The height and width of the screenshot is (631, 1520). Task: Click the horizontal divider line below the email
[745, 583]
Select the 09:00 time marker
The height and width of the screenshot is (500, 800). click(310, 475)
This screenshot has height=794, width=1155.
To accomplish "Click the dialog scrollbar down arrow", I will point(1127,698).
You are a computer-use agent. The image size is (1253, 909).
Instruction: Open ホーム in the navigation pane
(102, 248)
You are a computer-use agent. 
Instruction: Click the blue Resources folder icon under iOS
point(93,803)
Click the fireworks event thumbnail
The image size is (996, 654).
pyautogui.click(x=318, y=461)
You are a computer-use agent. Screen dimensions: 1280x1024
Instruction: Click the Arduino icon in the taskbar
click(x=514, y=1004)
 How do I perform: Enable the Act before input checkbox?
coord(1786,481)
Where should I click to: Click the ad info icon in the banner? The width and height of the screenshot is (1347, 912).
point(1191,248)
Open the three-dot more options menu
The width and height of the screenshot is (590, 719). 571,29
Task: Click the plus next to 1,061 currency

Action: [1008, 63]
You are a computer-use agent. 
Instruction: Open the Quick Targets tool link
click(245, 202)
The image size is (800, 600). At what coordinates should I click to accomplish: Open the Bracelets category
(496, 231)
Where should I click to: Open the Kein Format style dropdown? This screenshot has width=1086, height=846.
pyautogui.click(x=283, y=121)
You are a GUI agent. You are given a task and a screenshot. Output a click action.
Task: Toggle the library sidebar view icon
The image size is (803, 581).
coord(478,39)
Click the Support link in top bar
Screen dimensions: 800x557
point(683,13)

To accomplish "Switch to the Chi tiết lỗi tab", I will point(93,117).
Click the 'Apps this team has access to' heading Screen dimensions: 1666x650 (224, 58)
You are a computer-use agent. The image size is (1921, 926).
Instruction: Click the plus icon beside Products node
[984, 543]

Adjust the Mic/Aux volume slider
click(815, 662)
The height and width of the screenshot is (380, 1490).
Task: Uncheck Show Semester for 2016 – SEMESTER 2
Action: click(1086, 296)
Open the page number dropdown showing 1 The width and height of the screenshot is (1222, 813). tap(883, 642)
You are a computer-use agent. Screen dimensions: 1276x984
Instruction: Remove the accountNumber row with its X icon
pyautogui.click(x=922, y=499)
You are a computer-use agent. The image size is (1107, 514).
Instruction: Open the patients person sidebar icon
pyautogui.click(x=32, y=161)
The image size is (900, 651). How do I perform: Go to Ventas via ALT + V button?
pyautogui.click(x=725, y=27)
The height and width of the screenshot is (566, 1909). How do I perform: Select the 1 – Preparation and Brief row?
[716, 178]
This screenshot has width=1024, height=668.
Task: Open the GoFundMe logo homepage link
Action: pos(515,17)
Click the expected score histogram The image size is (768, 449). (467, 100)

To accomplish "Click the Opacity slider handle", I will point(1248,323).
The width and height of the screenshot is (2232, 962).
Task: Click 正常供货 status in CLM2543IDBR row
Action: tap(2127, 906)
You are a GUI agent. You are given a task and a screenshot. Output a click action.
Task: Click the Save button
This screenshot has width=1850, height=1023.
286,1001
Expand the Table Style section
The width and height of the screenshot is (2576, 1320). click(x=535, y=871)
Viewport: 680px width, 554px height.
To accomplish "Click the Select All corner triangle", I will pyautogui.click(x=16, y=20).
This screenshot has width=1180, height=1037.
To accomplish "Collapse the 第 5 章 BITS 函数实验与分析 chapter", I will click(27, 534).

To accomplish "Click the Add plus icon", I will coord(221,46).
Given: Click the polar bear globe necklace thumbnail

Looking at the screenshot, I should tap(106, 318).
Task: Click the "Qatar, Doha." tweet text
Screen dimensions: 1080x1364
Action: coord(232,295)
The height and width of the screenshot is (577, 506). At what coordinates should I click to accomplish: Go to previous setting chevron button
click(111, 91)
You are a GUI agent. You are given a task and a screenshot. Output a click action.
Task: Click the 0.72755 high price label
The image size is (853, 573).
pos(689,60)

-- TASK DETAILS --
Could you copy every line in the records that holds "computer"?

-- RESPONSE --
You are a computer-use agent. The image size is (1253, 909).
You are a computer-use agent. 
You are a computer-use agent. Screen dimensions: 1280x1024
You are a computer-use agent. 
You are a computer-use agent. The image size is (1921, 926).
You are a computer-use agent. Screen dimensions: 1276x984
You are a computer-use agent. The image size is (1107, 514).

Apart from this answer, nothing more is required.